PROVIDED RECORDS:
::::::::
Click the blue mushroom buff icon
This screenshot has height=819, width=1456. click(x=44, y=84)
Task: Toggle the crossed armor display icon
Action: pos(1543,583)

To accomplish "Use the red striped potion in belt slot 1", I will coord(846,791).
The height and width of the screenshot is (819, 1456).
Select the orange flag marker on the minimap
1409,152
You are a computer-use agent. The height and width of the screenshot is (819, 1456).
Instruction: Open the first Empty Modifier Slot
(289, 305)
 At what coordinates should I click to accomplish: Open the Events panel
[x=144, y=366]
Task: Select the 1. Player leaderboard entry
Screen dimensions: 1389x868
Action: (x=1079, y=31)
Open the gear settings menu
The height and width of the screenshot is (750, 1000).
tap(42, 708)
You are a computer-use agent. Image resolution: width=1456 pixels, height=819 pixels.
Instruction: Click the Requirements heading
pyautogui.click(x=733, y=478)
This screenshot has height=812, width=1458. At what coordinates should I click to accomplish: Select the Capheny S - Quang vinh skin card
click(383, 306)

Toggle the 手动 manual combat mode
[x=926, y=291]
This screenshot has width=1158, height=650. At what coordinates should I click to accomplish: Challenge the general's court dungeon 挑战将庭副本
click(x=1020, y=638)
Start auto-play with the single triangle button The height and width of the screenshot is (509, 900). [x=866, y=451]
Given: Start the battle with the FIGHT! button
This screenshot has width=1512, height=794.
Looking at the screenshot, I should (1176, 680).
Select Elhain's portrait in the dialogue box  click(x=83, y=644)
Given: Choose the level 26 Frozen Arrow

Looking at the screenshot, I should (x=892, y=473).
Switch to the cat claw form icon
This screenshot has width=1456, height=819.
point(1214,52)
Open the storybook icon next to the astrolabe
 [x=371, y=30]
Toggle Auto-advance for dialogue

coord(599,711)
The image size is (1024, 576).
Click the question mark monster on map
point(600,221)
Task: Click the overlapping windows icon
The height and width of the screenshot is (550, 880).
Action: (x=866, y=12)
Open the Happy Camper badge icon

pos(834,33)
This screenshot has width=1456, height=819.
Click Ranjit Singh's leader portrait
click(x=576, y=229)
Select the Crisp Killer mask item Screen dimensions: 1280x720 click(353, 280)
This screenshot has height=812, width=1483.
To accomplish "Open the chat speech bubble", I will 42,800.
::::::::
PROBLEM DETAILS: Write out the records above exactly, starting at the line that contains "Given: Start the" and ending at the line that contains "point(1214,52)".

FINAL RESULT:
Given: Start the battle with the FIGHT! button
This screenshot has width=1512, height=794.
Looking at the screenshot, I should (1176, 680).
Select Elhain's portrait in the dialogue box  click(x=83, y=644)
Given: Choose the level 26 Frozen Arrow

Looking at the screenshot, I should (x=892, y=473).
Switch to the cat claw form icon
This screenshot has width=1456, height=819.
point(1214,52)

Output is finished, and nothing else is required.